No mundo atual não temos
líderes, mas sim conselheiros. Ao fim da sessão de aconselhamento, as pessoas
aconselhadas estão tão sós quanto antes. Qualquer que fosse o conteúdo do
aconselhamento, este se referia a coisas que a pessoa aconselhada deveria fazer
por si mesma, aceitando inteira responsabilidade por fazê-las de maneira
apropriada, e não culpando a ninguém pelas conseqüências desagradáveis que só
poderiam ser atribuídas a seu próprio erro ou negligência. Olhando para a experiência de outras pessoas,
tendo uma ideia de suas dificuldades e atribulações, esperamos descobrir e
localizar os problemas que causaram nossa própria infelicidade, dar-lhes um
nome e, portanto, saber para onde olhar para encontrar meios de resistir a eles
ou resolvê-los.
Procurar exemplos, conselho e
orientação é um vício: quanto mais se procura, mais se precisa e mais se sofre
quando privado de novas doses da droga procurada.
O código em que nossa
"política de vida" está escrito deriva da pragmática do comprar.
"Vamos
às compras" pelas habilidades necessárias a nosso sustento e pelos meios
de convencer nossos possíveis empregadores de que as temos; pelo tipo de imagem
que gostaríamos de vestir e por modos de fazer com que os outros acreditem que
somos o que vestimos; por maneiras de fazer novos amigos que queremos e de nos
desfazer dos que não mais queremos; pelos modos de atrair atenção e de nos
escondermos do escrutínio; pelos meios de extrair mais satisfação do amor e
pelos meios de evitar nossa "dependência" do parceiro amado ou
amante; pelos modos de obter o amor do amado e o modo menos custoso de acabar
com uma união quando o amor desapareceu e a relação deixou de agradar; pelo
melhor meio de poupar dinheiro para um futuro incerto e o modo mais conveniente
de gastar dinheiro antes de ganhá-lo; pelos recursos para fazer mais rápido o
que temos que fazer e por coisas para fazer a fim de encher o tempo então
disponível; pelas comidas mais deliciosas e pela dieta mais eficaz para
eliminar as conseqüências de comê-las; pelos mais poderosos sistemas de som e
as melhores pílulas contra a dor de cabeça. A história do consumismo é a
história da quebra e descarte de sucessivos obstáculos "sólidos" que
limitam o vôo livre da fantasia e reduzem o "princípio do prazer" ao
tamanho ditado pelo "princípio da realidade'. Alfred Sloan era um pioneiro
do que mais tarde se tornaria uma tendência universal. A produção de
mercadorias como um todo substitui hoje "o mundo dos objetos
duráveis" pelos "produtos perecíveis projetados para a obsolescência
imediata"
Numa sociedade sinóptica de
viciados em comprar/assistir, os pobres não podem desviar os olhos; não há mais
para onde olhar. Quanto maior a liberdade na tela e quanto mais sedutoras as
tentações que emanam das vitrines, e mais profundo o sentido da realidade
empobrecida, tanto mais irresistível se torna o desejo de experimentar, ainda
que por um momento fugaz, o êxtase da escolha. Quanto mais escolha parecem ter
os ricos, tanto mais a vida sem escolha parece insuportável para todos.

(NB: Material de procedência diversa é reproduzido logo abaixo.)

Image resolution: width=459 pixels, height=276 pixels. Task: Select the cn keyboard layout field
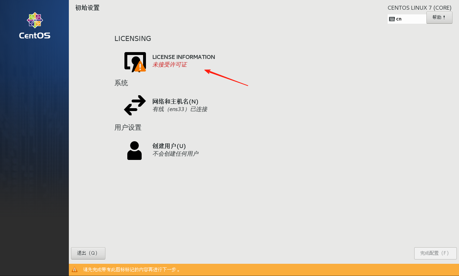pyautogui.click(x=407, y=19)
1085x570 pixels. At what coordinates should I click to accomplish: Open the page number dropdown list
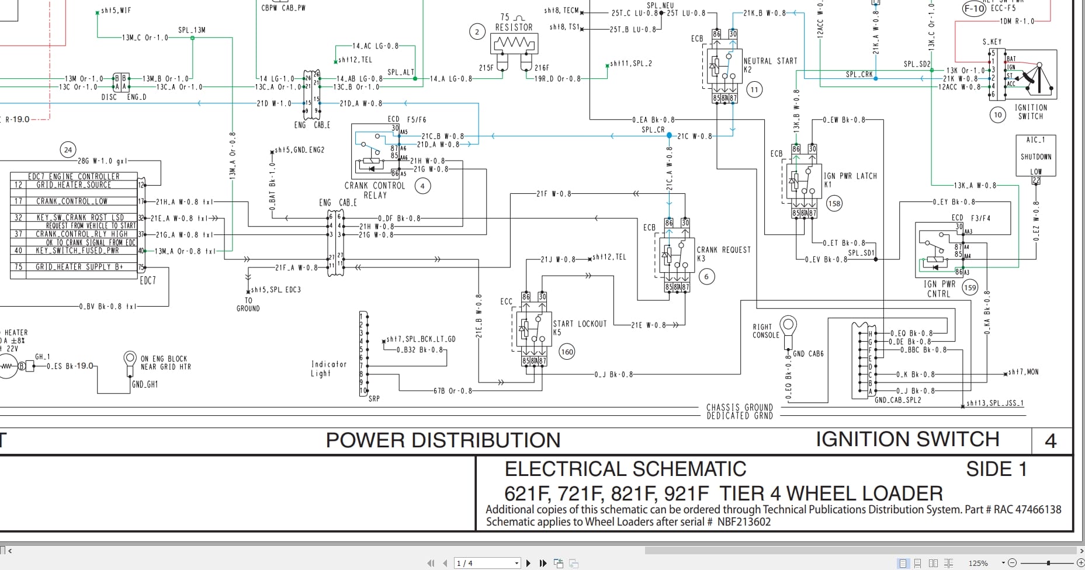(x=516, y=562)
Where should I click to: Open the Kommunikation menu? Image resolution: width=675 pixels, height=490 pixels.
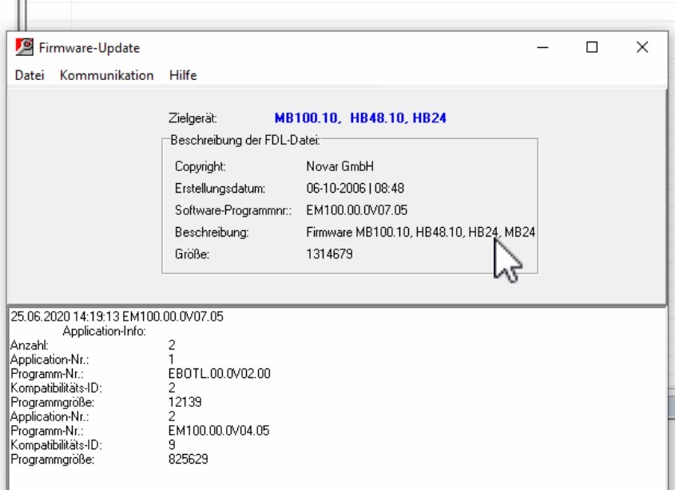point(106,75)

O status de todas as normas,
inclusive a norma da saúde, foi severamente abalado e se tornou frágil, numa
sociedade de infinitas e indefinidas possibilidades. O que ontem era
considerado normal e, portanto, satisfatório, pode hoje ser considerado
preocupante, ou mesmo patológico, requerendo um remédio. Primeiro, estados do
corpo sempre renovados tomam-se razões legítimas para intervenção médica - e as
terapias disponíveis também não ficam estáticas.
Quando falamos de identidade
há, no fundo de nossas mentes, uma tênue imagem de harmonia, lógica,
consistência: todas as coisas que parecem - para nosso desespero eterno -
faltar tanto e tão abominavelmente ao fluxo de nossa experiência. A busca da
identidade é a busca incessante de deter ou tornar mais lento o fluxo, de
solidificar o fluido, de dar forma ao disforme. As identidades parecem fixas e sólidas
apenas quando vistas de relance, de fora. A "idade da ironia" foi substituída
pela "idade do glamour”, em que a aparência é consagrada como única
realidade A modernidade, assim, muda de um período do eu "autêntico"
para um período do eu "irônico" e para uma cultura contemporânea do
que poderia ser chamado de eu "associativo" - um
"afrouxamento" contínuo dos laços entre a alma "interior" e
a forma "exterior" da relação social. As identidades são assim
oscilações contínuas.
Mudar de identidade pode ser
uma questão privada, mas sempre inclui a ruptura de certos vínculos e o
cancelamento de certas obrigações; os que estão do lado que sofre quase nunca
são consultados, e menos ainda têm chance de exercitar sua liberdade de
escolha.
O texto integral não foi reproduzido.